§ Trecho do texto:

▼

É certo que é possível de ser visualizada situação de disponibilidade plena da herança por meio do testamento, desde que não haja herdeiros necessários, e que, naturalmente, o testamento preserve todos os aspectos formais para sua existência e aplicabilidade/cumprimento, na conformidade da lei.

sexta-feira, 31 de maio de 2019

Atualizado em 30 de maio de 2019 13:43

No campo do direito sucessório, diversas são as problemáticas que cercam o instituto da herança ante a necessidade de avaliação de relevantes fatores em momento preliminar à efetiva repartição do patrimônio deixado pelo(a) falecido(a), destacando-se, por exemplo, (i) a identificação (in concretu) daquelas pessoas que poderão se habilitar ao recebimento da herança, ainda que possuam o direito de renunciá-la; (ii) se haverá concorrência dos herdeiros perante o(a) cônjuge ou o(a) companheiro(a); (iii) além da prévia verificação sobre a existência de testamento(s) deixado(s) pelo de cujus, assim como os seus reflexos sobre o patrimônio a ser transmitido por sucessão post mortem.

Exatamente pela temática proposta neste estudo, caberão, unicamente, maiores avalições acerca dos reflexos do manuseio do testamento, o qual pode ser compreendido, em sucinto conceito, como o instituto jurídico pelo qual certa pessoa determina, in vida, o destino (parcial ou integral) de seu patrimônio, ou, ainda, de outras disposições não pecuniárias/patrimoniais, após a ocorrência do evento morte.

Complementando a noção relativa à definição de testamento, seguindo as lições de Silvio Venosa1, pode-se afirmar que testamento é negócio jurídico, potencialmente revogável, além de ato unilateral, personalíssimo, solene e gratuito, sendo identificado, inclusive, como ato de última vontade ou causa mortis, em função de seus efeitos se darem somente em momento posterior ao evento "morte".

No tocante à possibilidade de identificação de conteúdo não patrimonial em testamentos, o mesmo doutrinador assevera que: [...] embora a finalidade precípua do testamento seja dispor dos bens após a morte, pode o ato conter disposições sem cunho patrimonial, como o reconhecimento de filiação, a nomeação de um tutor ou curador, a atribuição de um título honorífico.2

Superada a questão conceitual, cumpre esclarecer que o enfoque do presente se dará, especialmente, na extensão da disponibilidade patrimonial em testamentos face aos demais herdeiros, sem, portanto, o ingresso em questões formais atinentes a este instituto jurídico,  ainda que se deva frisar o respeito à legislação aplicável, especialmente, o artigo 1.788, do Código Civil.

Além disso, em que pese determinação do artigo 1.787, do Código Civil, de que a legislação aplicável à sucessão é aquela vigente na abertura desta, apenas realizaremos reflexos para situações posteriores à vigência do atual Código Civil de 2002.

▲

§ Registros de dados:
▼

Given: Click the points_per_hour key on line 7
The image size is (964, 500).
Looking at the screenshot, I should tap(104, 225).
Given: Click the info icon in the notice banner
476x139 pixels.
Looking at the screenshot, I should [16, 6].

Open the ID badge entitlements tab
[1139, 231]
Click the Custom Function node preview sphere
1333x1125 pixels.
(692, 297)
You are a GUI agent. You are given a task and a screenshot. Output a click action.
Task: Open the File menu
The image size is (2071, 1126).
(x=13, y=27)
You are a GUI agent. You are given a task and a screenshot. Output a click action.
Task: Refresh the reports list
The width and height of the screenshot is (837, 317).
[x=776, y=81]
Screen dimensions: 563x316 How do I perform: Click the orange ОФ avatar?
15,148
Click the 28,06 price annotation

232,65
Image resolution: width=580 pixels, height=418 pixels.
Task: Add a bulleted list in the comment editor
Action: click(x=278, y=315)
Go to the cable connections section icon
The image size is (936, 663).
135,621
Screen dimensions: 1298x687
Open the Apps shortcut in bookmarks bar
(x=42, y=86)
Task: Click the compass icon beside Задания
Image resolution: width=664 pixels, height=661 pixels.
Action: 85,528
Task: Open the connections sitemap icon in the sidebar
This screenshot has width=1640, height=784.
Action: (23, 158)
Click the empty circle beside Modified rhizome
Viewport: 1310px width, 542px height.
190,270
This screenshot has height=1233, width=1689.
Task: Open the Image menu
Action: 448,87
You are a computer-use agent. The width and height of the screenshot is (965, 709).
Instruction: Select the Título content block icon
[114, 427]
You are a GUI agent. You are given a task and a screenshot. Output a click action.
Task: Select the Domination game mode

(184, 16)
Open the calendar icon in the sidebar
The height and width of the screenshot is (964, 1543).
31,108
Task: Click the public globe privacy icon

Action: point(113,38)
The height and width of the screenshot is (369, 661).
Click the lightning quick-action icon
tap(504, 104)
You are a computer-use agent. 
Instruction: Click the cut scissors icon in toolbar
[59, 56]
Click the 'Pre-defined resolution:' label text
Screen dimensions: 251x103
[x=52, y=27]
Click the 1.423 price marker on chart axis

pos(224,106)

▲

§ Desafios:
1) Segundo o texto sobre testamento, que disposições sem cunho patrimonial um testamento pode conter?
2) Por favor, prossiga o texto sobre testamento a partir do ponto em que ele para.
Não é preciso consultar a listagem.

§ Respostas escritas:
1) O reconhecimento de filiação, a nomeação de um tutor ou curador e a atribuição de um título honorífico.

2)
Preliminarmente ao início das análises, insta mencionar a disposição do Código Civil referente à ordem de vocação hereditária, a saber, o artigo 1.829, do Código Civil, in verbis:  

Art. 1.829. A sucessão legítima defere-se na ordem seguinte:

I - aos descendentes, em concorrência com o cônjuge sobrevivente, salvo se casado este com o falecido no regime da comunhão universal, ou no da separação obrigatória de bens (art. 1.640, parágrafo único); ou se, no regime da comunhão parcial, o autor da herança não houver deixado bens particulares;

II - aos ascendentes, em concorrência com o cônjuge;

III - ao cônjuge sobrevivente;

IV - aos colaterais.

Quanto ao conteúdo supracitado, deve-se observar que, no que concerne aos colaterais, somente poderão ser chamados como herdeiros aqueles até 4º (quarto) grau, ex vi o artigo 1.839, do Código Civil.

Ademais, é salutar demonstrar que, em notável decisão com o reconhecimento de repercussão geral, o Supremo Tribunal Federal, no âmbito dos Recurso Extraordinário 878.694/MG, decidiu pela inconstitucionalidade do artigo 1.790, do Código Civil, em virtude do entendimento pela equiparação de regimes sucessórios entre o(a) companheiro(a) e o(à) cônjuge, já que eventual hierarquização entre entidades familiares (leia-se, in casu, casamento e união estável) seria incompatível com a Constituição Federal.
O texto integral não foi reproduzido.